What if the meaning of life is just the alive bit? When we shake off all the appearances of how we show up or why we claim to do this or go that way or nary a thing to fully all-in for others, I think we’re on to it. The point of a point is only that we’ve called it a point. Some will argue its edges, to be careful from its stabbing, or a thrust it makes to command your attention. It does offer a purpose. Yet, what if you are the purpose, to begin with? The matter tries on the costumes of my favored adjectives or adverbs. All else, but ourself as we are, is enhancement. Facets of familiarity are the physics of our viability. While the real gusto is a garnish of infatuation. I feel that our glimmers are following our own lead coupled by being our own best audience. This intermission of eloquence is a voyage depicting the significance of our individual who. The flowering of every fabulous day is hearkening to the unfolding.
We’re here for a reason. I believe a bit of the reason is to throw little torches out to lead people through the dark. ~Whoopi Goldberg
In short order, my voice quivered and we found ourselves matching stories of a recent cancer diagnosis. I’d hastily phoned for a first time to double-check if their hours of operation posted on the web stood up to the coronavirus circumstances. Actually, they’d gratefully extended some hours. It was the blessed owner, Eve, who answered before closing. I explained I’d been given a ‘prescription’ list of things I ought to seek out on this island of Maui from a new healer friend as part of my process. Her sanctuary was top of my to-do before surgery plan, markedly do to their eminent jungle labyrinth. We both fought back tears of empathy, expressed a junction of joy to know of one another by voice, and enthrall that I would visit soon. I had three days left to push myself outside of the isolation hovel I’d persisted in keeping. After hearing the malignancy connection, the change of scenery seemed providential.

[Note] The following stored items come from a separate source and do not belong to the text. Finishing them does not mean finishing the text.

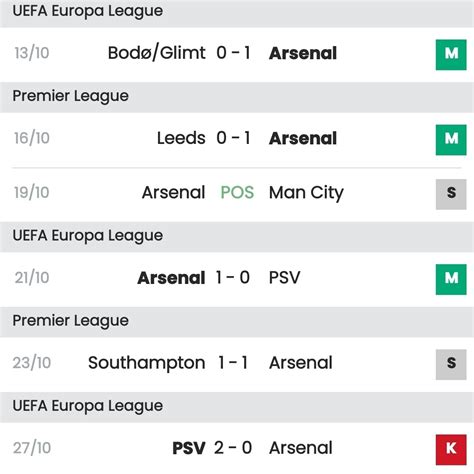Image resolution: width=474 pixels, height=474 pixels.
Task: Open the last UEFA Europa League section header
Action: [x=237, y=407]
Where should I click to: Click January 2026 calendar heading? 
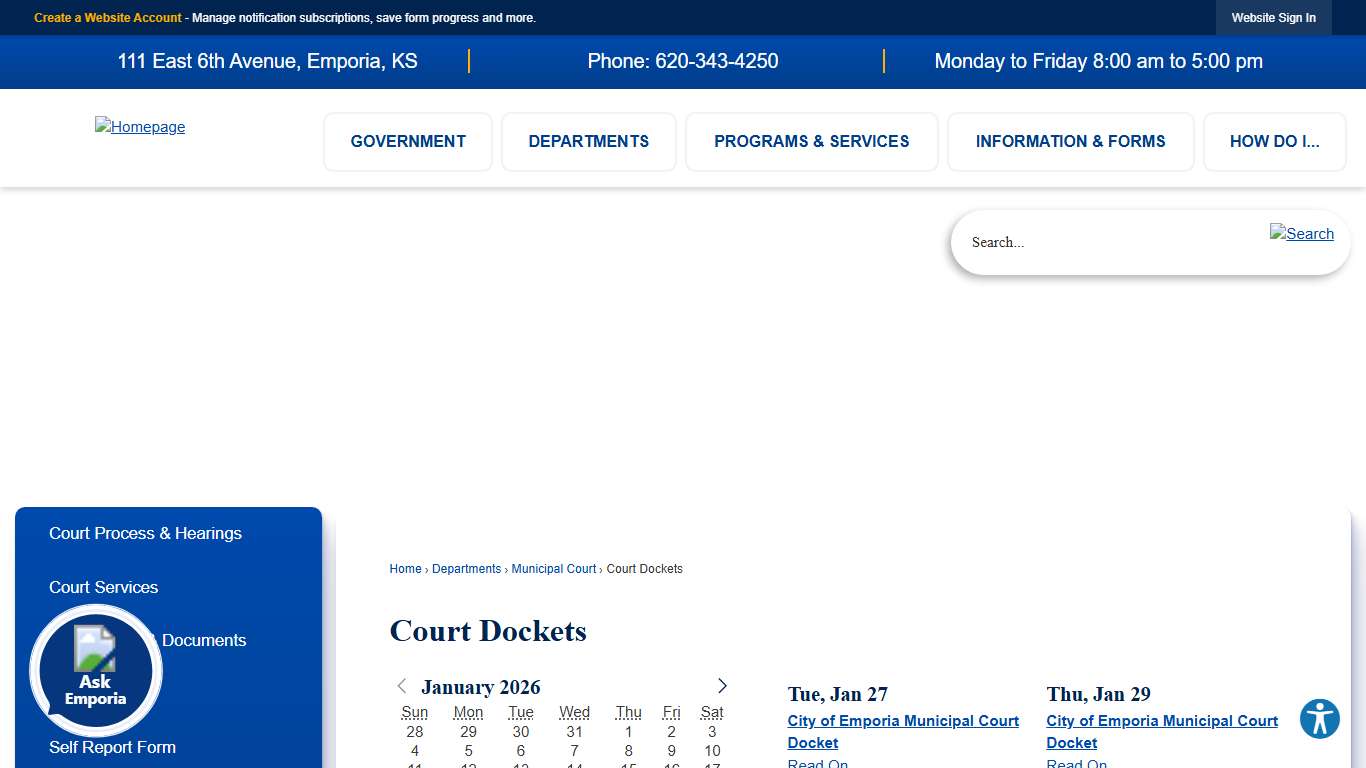(x=480, y=687)
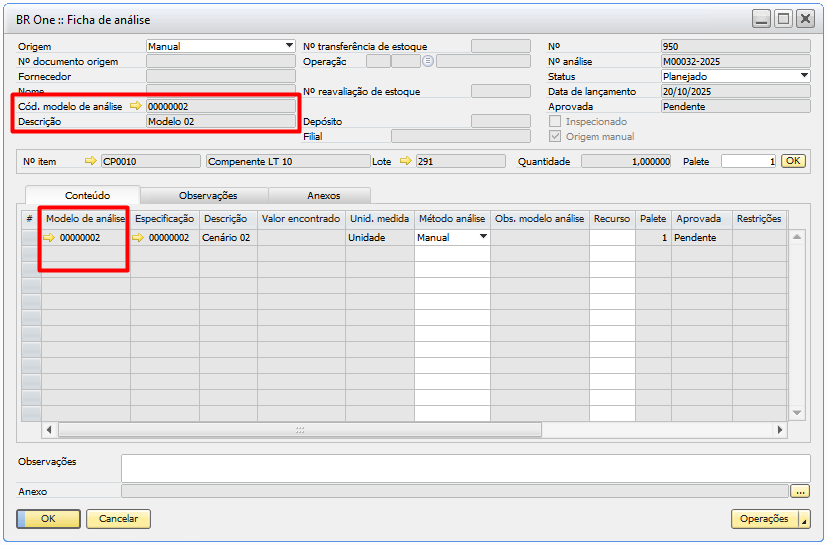Switch to the Observações tab
The image size is (826, 545).
click(x=208, y=196)
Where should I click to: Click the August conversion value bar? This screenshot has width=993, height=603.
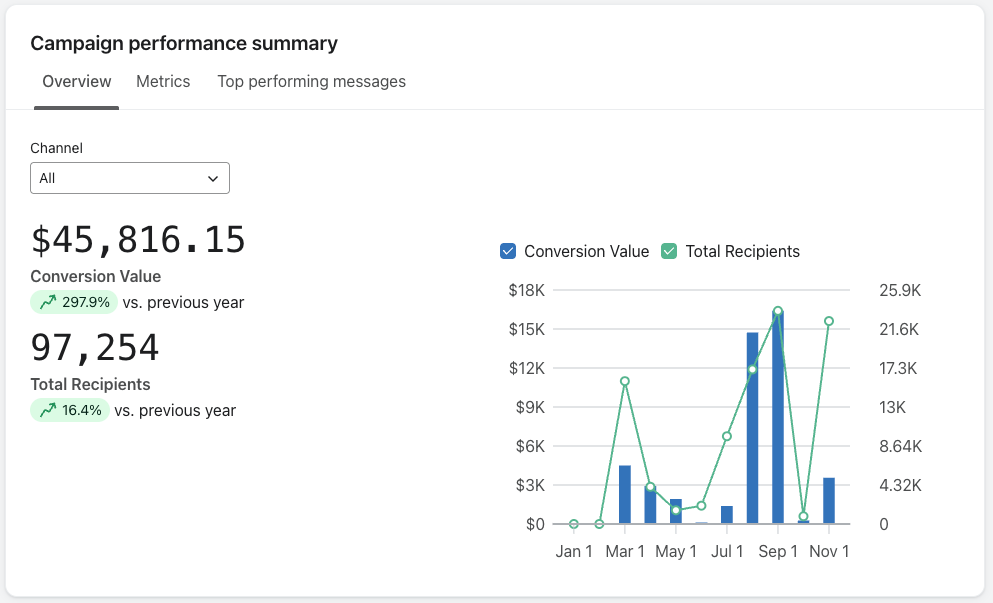point(752,430)
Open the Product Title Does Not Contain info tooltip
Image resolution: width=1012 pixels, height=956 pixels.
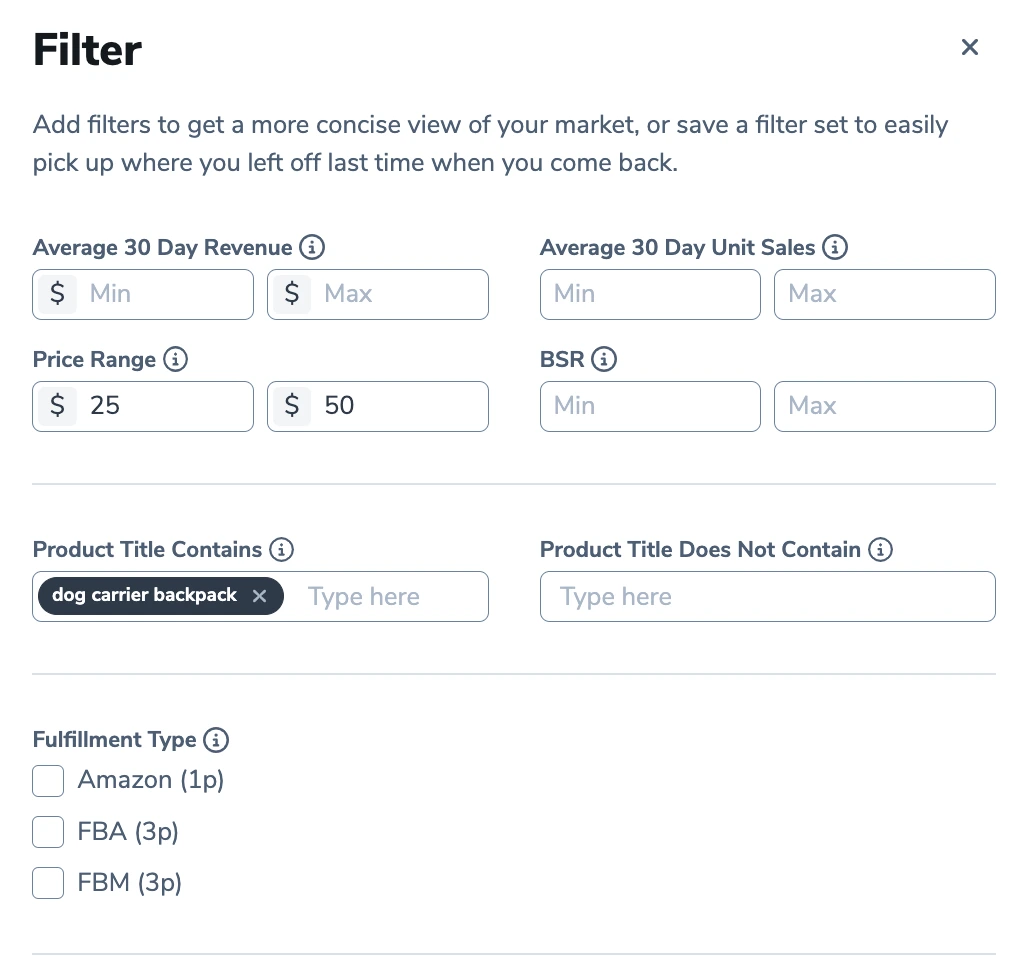(880, 549)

Particularly punctured textures will move you within them, just as much as you are moving through them. I’d clashed with another morning of healthcare demands. My usual proportion of blog writing was not a successful distraction. I checked in with my heart instead of the clock and high-tailed it to the car. In less than fifteen minutes I was agape at the mouth of a garden paradise nestled near a river on a huge ‘S’ curve upon this island rocking my kismet amidst the Pacific’s blue sanctity. I was surrounded by living plants, endless trinkets of positivity, scarcely a soul in sight ~ an afternoon delight to be with myself bathed in beauty. In the same breath, I had no idea what took me so long to stumble upon this venerable hideout and I thought that this date was precisely when I was meant to be there. The arms of her offerings were wide with love. She’d clearly waited for me. Her eagerness was unmistakably potent.
Meanderings are made for manufacturing pregnant interpretation. All to myself, the minute I launched this coiled rambling the skies cried fat droplets all over me. Steeped in woodland aroma, each winding stride of the labyrinth became an outpouring of ruminations about myself. I found myself giggling how I don’t mind getting wet nor dirty. I kept listening with deep intent at every footstep. I’m passionate about the sound of nature and really spark when touching it. I am healed, while eternally healing. I always want to clean and clear my path, as well as organize a space I’m in, although it’s not constantly needed. I’m good at noticing things; the detail that others might be missing. I treasure a fine quiet time. Noises don’t usually startle me. Even the loud ones. Craggily gives me my character. I prefer being unique. I’m flexible to wait for the right things. Time is my friend. We are the enunciation of our own ritual.
Chasing myself around the labyrinthian bends merely inflamed some sweet truths. Frequently seeing is all about feeling. Softness laying atop hardness is sexy. Impediments are just things. No one ever said you had to maintain anything. When we allow ourselves to be side by side there’s promise. Loving well is one of my endowments. Hearts alight me in all forms! Curative curiosity is one of my superpowers. I think the more we overlook the tides the greater chance they’re apt to pull us out to sea. Ignoring the waves is like asking to drown. We ought to be vigilant with care and collectively so at that. We can lead ourselves or we can monitor lacklustre longings. Sometimes it’s enjoying the quiver of daring on the edges that few fetch to tread. Please take your own interruptions from your mundane to chaotic and run wildly with them. Establish enough intervals to summon your genuine story. All you must ever be is willing.
May the poise of your moments quelch any pangs plus ping you fluently.